Sydney School of Public Health, Sydney Medical School, Edward Ford Building (A27), The University of Sydney, NSW 2006, Australia.
U.O. Senologia Clinica e Screening Mammografico, Dipartimento di Radiodiagnostica, APSS Trento, Italy.
Breast. 2019 Feb;43:59-66. doi: 10.1016/j.breast.2018.11.001. Epub 2018 Nov 10.
Tomosynthesis is proposed to improve breast cancer assessment and staging. We compared tomosynthesis and mammography in estimating the size of newly-diagnosed breast cancers.
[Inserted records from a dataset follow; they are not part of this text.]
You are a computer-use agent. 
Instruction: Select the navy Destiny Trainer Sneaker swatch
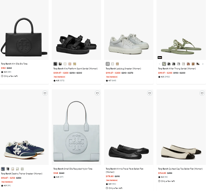(x=3, y=169)
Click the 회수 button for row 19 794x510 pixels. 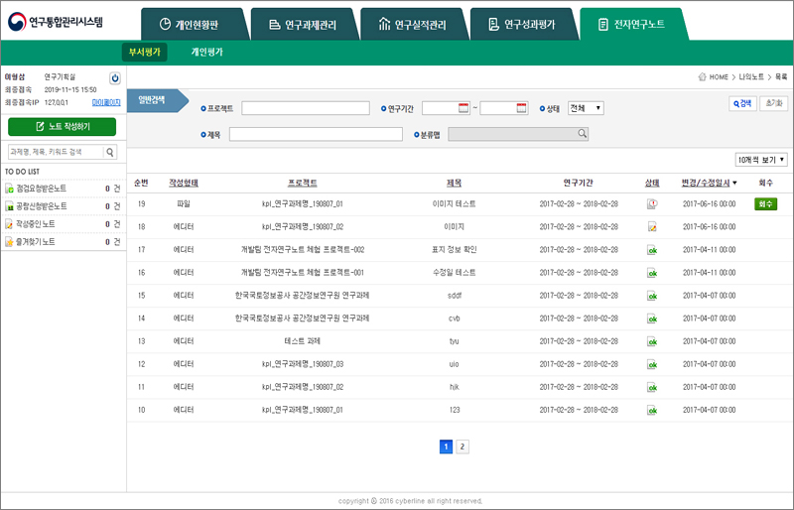(765, 203)
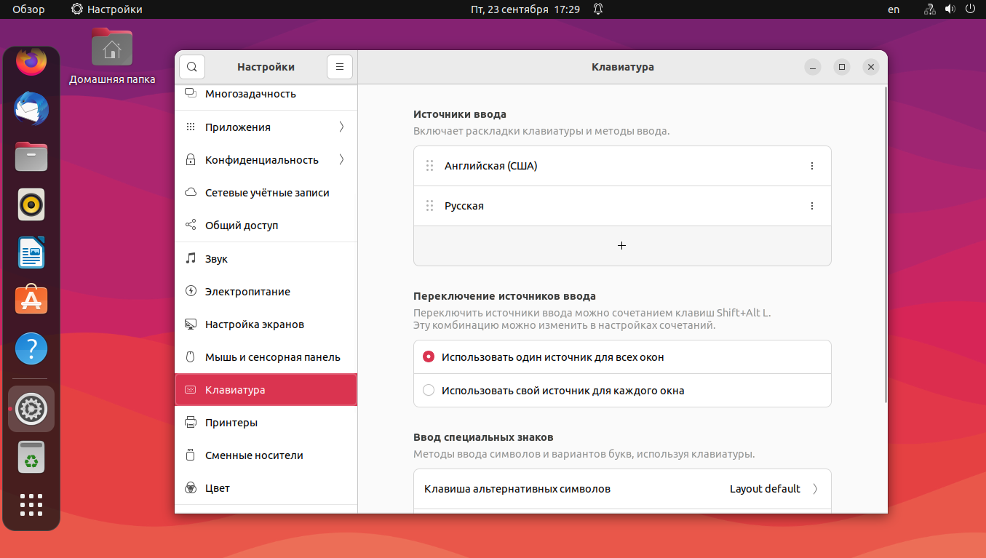Open Thunderbird mail from the dock
The height and width of the screenshot is (558, 986).
(31, 109)
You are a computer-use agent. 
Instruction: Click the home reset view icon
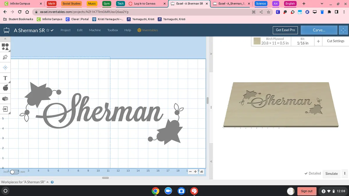202,172
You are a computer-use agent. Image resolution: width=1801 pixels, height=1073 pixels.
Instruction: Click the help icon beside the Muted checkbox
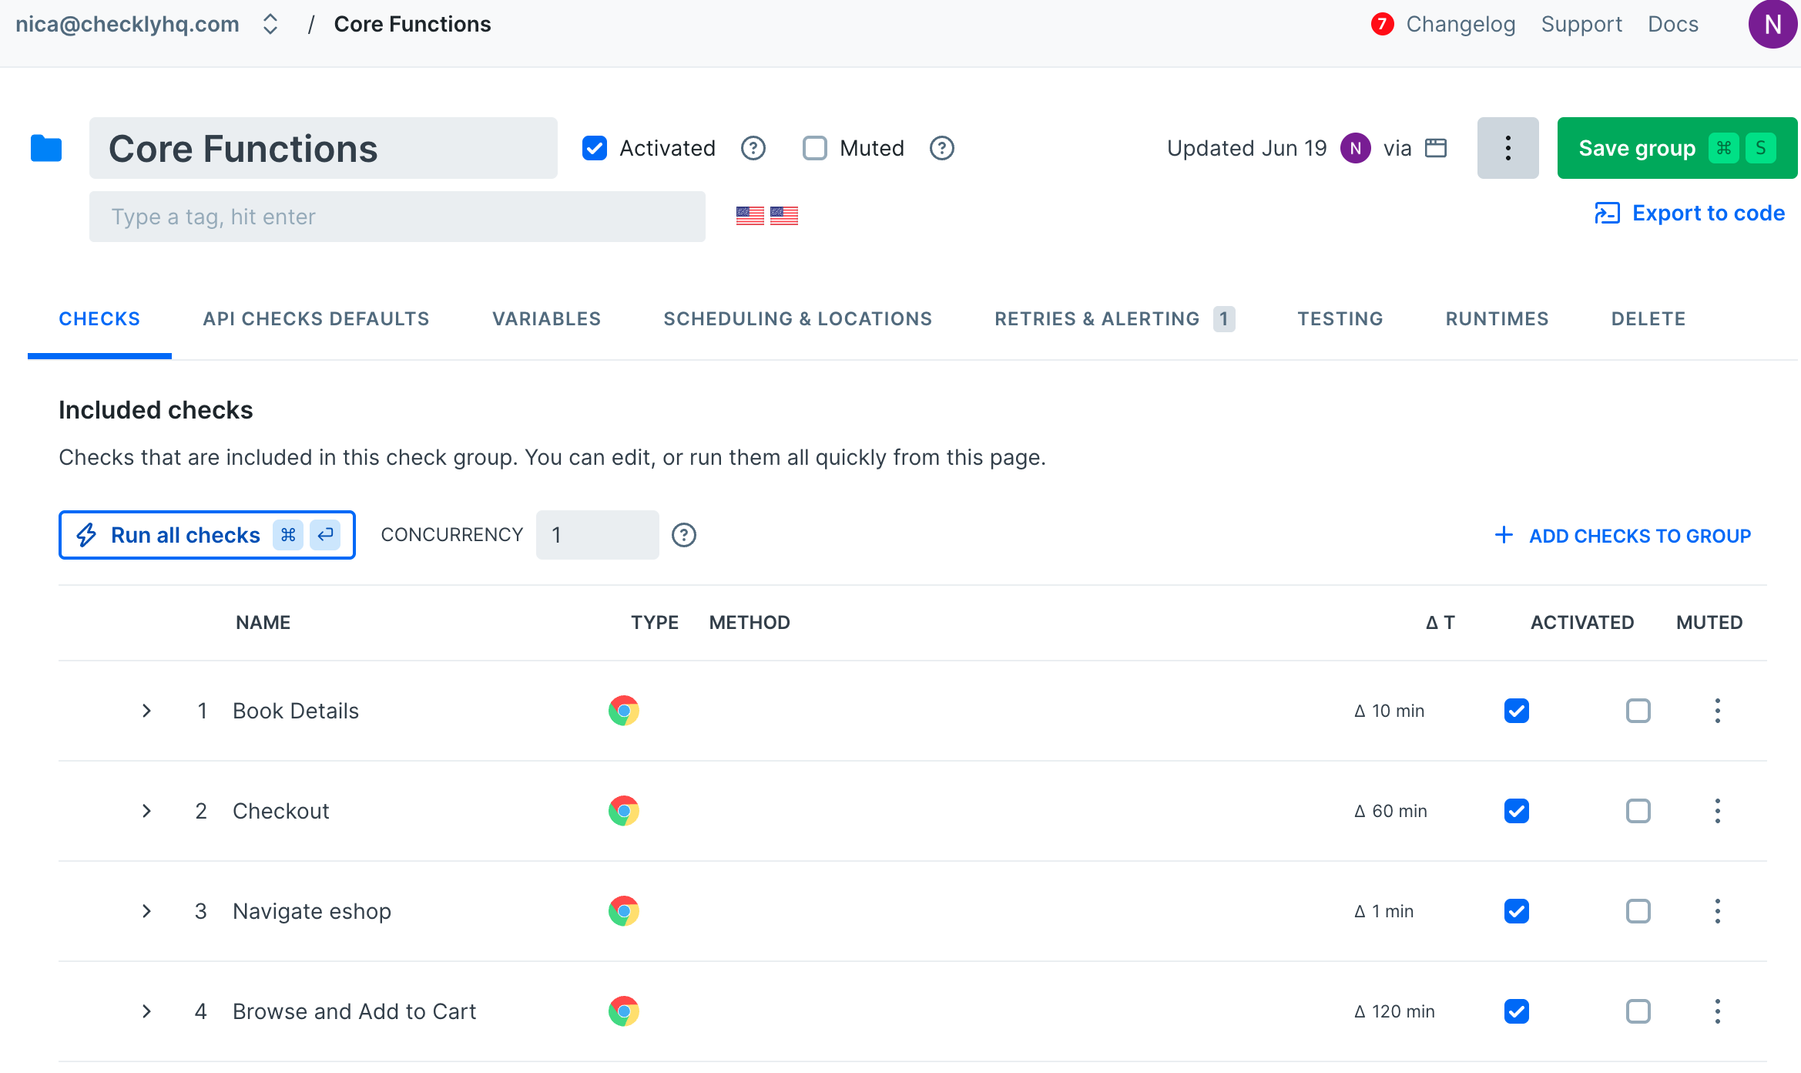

All pathologically-confirmed cancers detected in the STORM-2 trial (90 cancers, 85 women) were retrospectively measured on tomosynthesis by two independent readers. One reader also measured cancers on mammography. Relative mean differences (MDs) and 95% limits of agreement (LOA) with pathology were estimated for tomosynthesis and mammography within a single reader (Analysis 1) and between two readers (Analysis 2).
Where cancers were detected and hence measured by both tests, tomosynthesis overestimated pathologic size relative to mammography (Analysis 1: MD 5% versus 1%, Analysis 2: 7% versus 3%; P = 0.10 both analyses). There was similar, large measurement variability for both tests (LOA range: -60% to +166%). Overestimation by tomosynthesis was attributable to the subgroup with dense breasts (MDs = 12-13% versus 4% for mammography). There was low average bias for both tests in the low-density subgroup (MDs = 0-4%). LOA were larger in dense breasts for both tomosynthesis and mammography (P ≤ 0.02 all comparisons). Cancers detected only by tomosynthesis were more frequently in dense breasts (60-68%): for those tumours size was estimated with increased measurement variability (LOA ranging from -75% to +293%).
On average, tomosynthesis overestimates pathologic tumour size in women with dense breasts; that difference is more likely to impact management in women with larger tumours. The main advantage of tomosynthesis appears to be detecting mammographically-occult cancers; however tomosynthesis less accurately measured those cancers in dense breasts (large measurement variability).
断层合成被提议用于改善乳腺癌评估和分期。我们比较了断层合成和乳房 X 线摄影术在估计新诊断乳腺癌大小方面的作用。
回顾性地在 STORM-2 试验(90 例癌症,85 例女性)中由两位独立的读者在断层合成上测量所有经病理证实的癌症。一位读者还在乳房 X 线上测量了癌症。在单个读者(分析 1)和两位读者之间(分析 2),对断层合成和乳房 X 线摄影术的病理相对平均差值(MD)和 95%一致性界限(LOA)进行了估计。
在断层合成和乳房 X 线摄影术均能检测到并测量的癌症中,断层合成相对于乳房 X 线摄影术高估了病理大小(分析 1:MD 5%对 1%,分析 2:7%对 3%;两项分析均 P = 0.10)。两种检测方法的测量变异性都很大(LOA 范围:-60%至+166%)。断层合成的高估归因于致密乳腺亚组(MDs = 12-13%对乳房 X 线摄影术的 4%)。在低致密亚组中,两种检测方法的平均偏差均较小(MDs = 0-4%)。对于断层合成和乳房 X 线摄影术,致密乳腺的 LOA 均较大(所有比较均 P ≤ 0.02)。仅通过断层合成检测到的癌症更常见于致密乳腺(60-68%):对于这些肿瘤,其大小的估计具有更大的测量变异性(LOA 范围从-75%到+293%)。
平均而言,在致密乳腺的女性中,断层合成高估了病理肿瘤大小;这种差异更有可能影响肿瘤较大的女性的治疗。断层合成的主要优势似乎在于检测乳房 X 线摄影术隐匿性癌症;然而,在致密乳腺中,断层合成对这些癌症的测量不够准确(测量变异性较大)。